When thinking about how to organize such an enormous project, we decided that it would be useful for readers to have both thematic chapters that provide conceptual overviews of the ways in which gender has intersected with other historical topics and categories of analysis, and more traditional chronological–geographic chapters that explore gender in one area of the world during a specific period (though these are of necessity very broad). We could not cover every part of the world in every time period in a single volume, but we provide enough chapters in each period to allow comparisons between different regions of the world, and enough chapters about one area to allow the tracing of change over time within it. We gave the authors a relatively free hand to explore their particular topic in the way they saw fit, celebrating differences as useful examples through which to assess the ways in which insights in one area can challenge received wisdom and standard generalizations in another.

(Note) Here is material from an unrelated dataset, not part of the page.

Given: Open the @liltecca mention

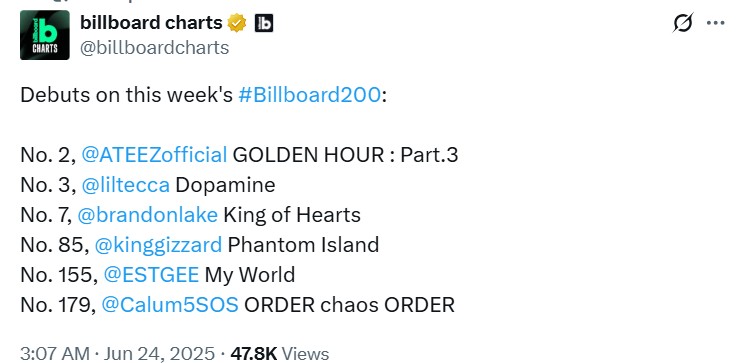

One of the key points emerging from this collection is that no generalization about gender has applied to all times or all places. Indeed, even Scott’s definition of gender as “a social category imposed on a sexed body,” while acceptable thirty years ago when scholars were asserting the difference between “cultural” gender and “biological” sex, is today highly contested. As the chapter by Deirdre Keenan examines in more depth, intersex and trans individuals have challenged the notion that gender is based on the body. They highlight the nebulous boundaries and permeable nature of the categories “women” and “men,” and challenge us to think carefully when using these words. Historical and anthropological research from around the world has similarly provided evidence of societies in which gender was not based on body parts or chromosomes, but on something else. Sometimes this was a person’s relationship to reproduction, so that adults were gendered male and female, while children and old people were regarded as different genders, and one’s gender thus changed over the span of a lifetime. In some societies gender may have been determined by one’s role in production or religious rituals, with individuals who were morphologically (that is, physically) male or female regarded as the other gender, or as members of a third or even fourth or fifth gender. Marcia‐Anne Dobres suggests that there is evidence for third genders as early as the Mesolithic period (10,000 BCE), Kumkum Roy discusses destabilization of binary gender categories in the Jain tradition, and Rosemary Joyce explores gender fluidity in the early Americas, as does Barbara Andaya in early modern Southeast Asia. Robert Nye notes the continuing power of the two‐gender system, however, and analyzes the ways notions of gender intertwined with those of sexuality.